Start of Block
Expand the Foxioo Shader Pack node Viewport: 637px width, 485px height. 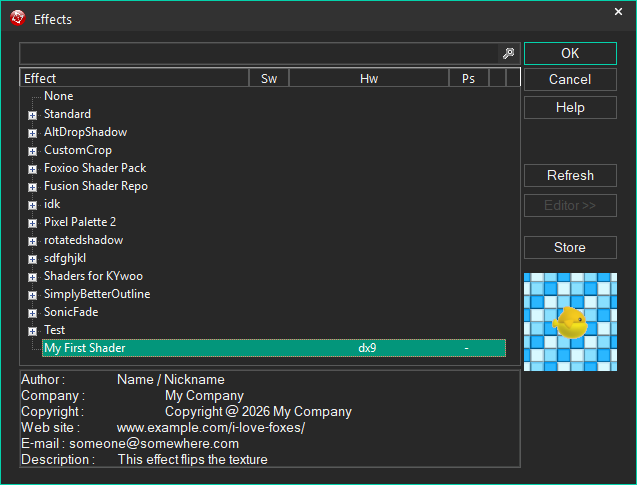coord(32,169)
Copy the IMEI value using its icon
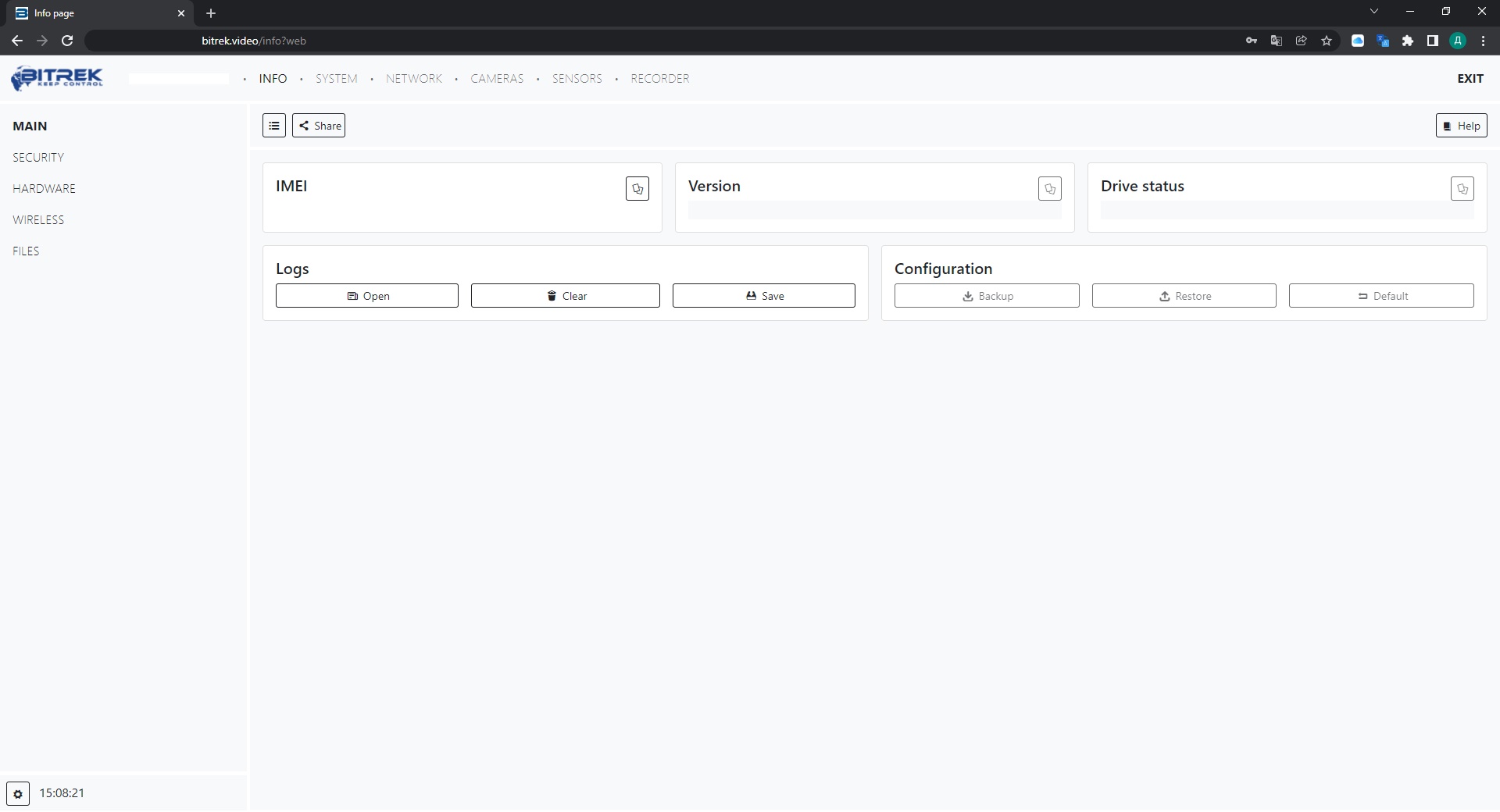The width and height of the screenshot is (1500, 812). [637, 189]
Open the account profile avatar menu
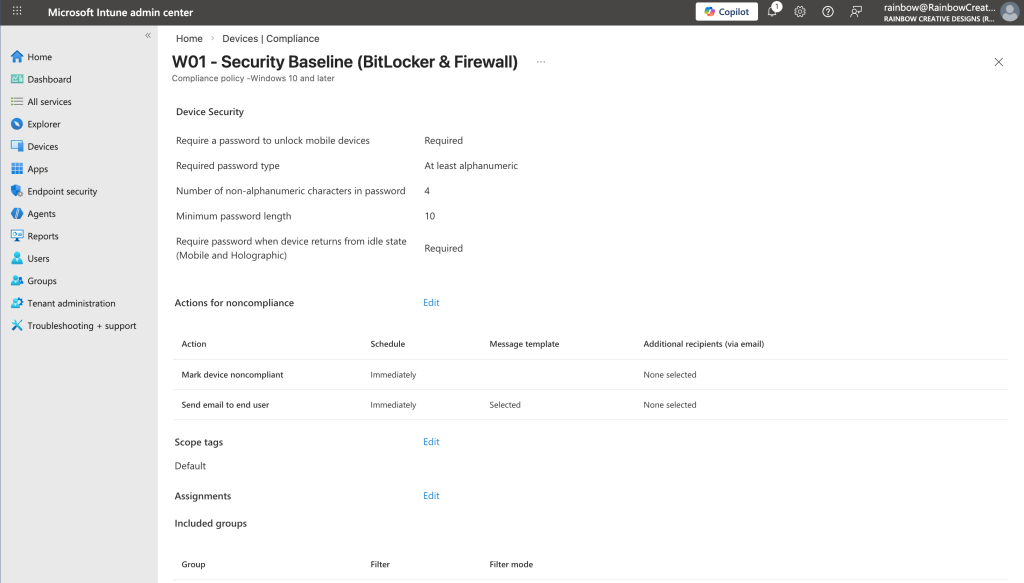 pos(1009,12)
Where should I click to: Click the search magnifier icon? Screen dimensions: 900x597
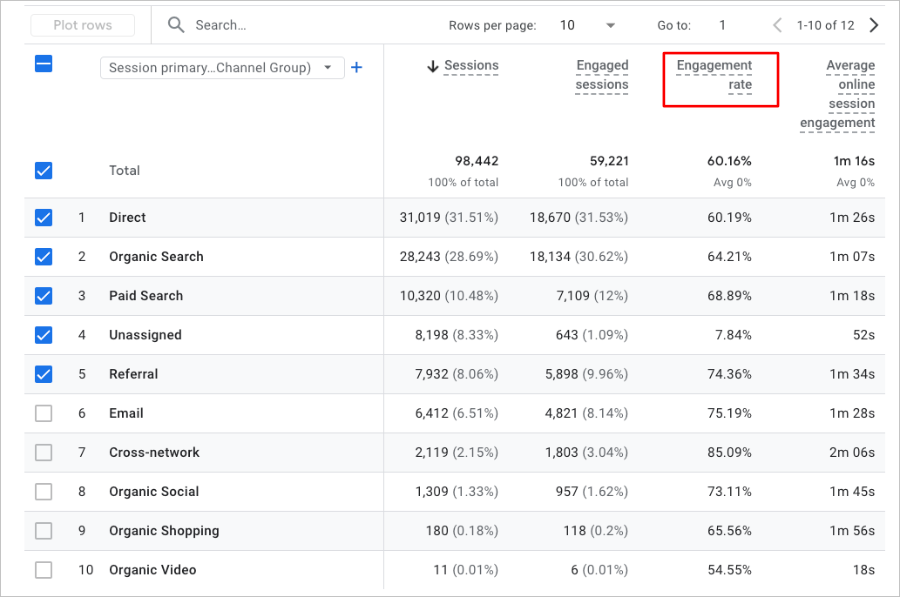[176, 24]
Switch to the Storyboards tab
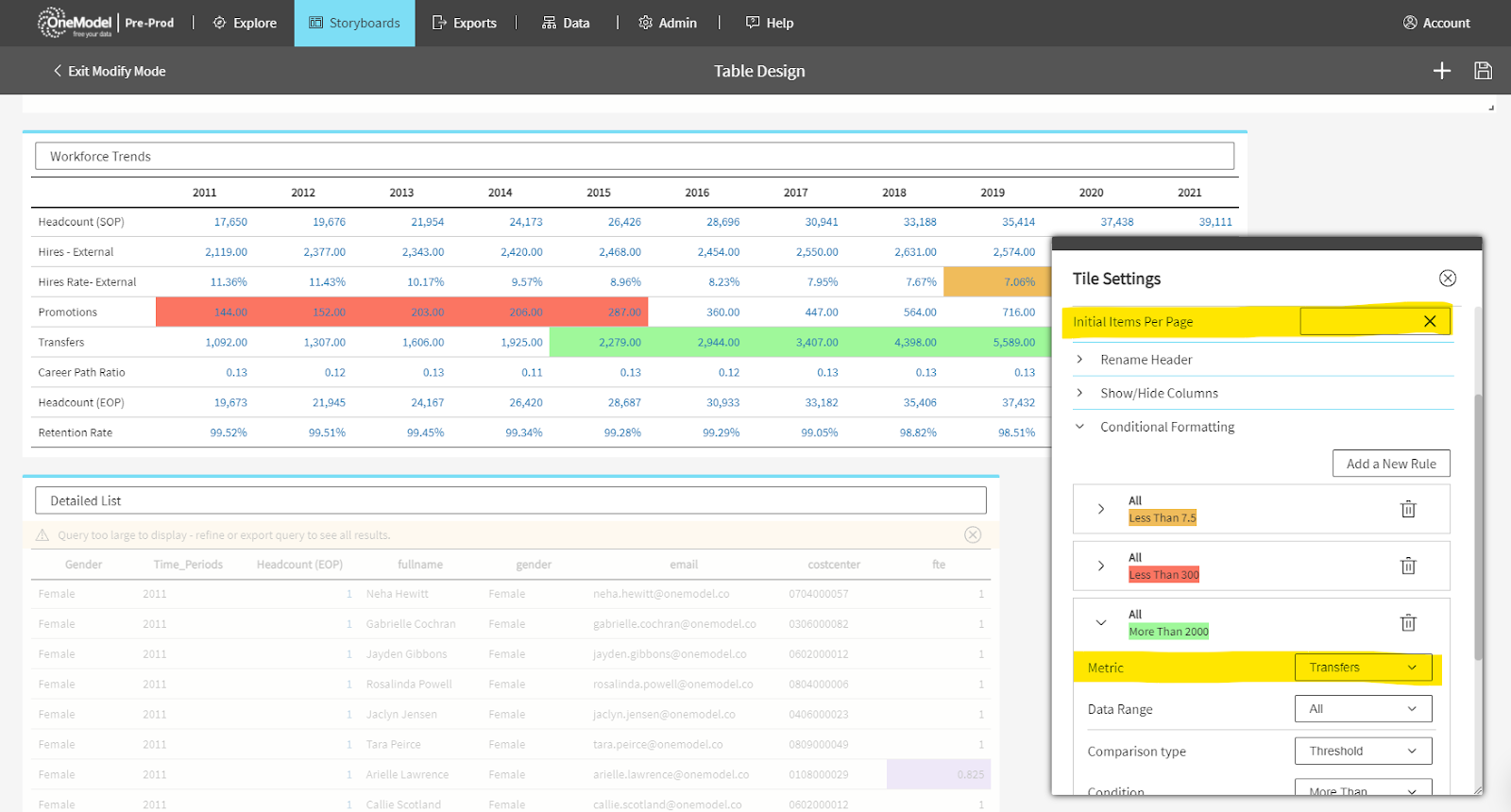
End of Block
== WORK TASK ==
What is needed is an exact repetition of every line from the line with "Where should I" to the end of the data above, both ends included, with no pictures.

== WRITTEN RESPONSE ==
Where should I click to: Click the search magnifier icon? Screen dimensions: 900x597
[176, 24]
Switch to the Storyboards tab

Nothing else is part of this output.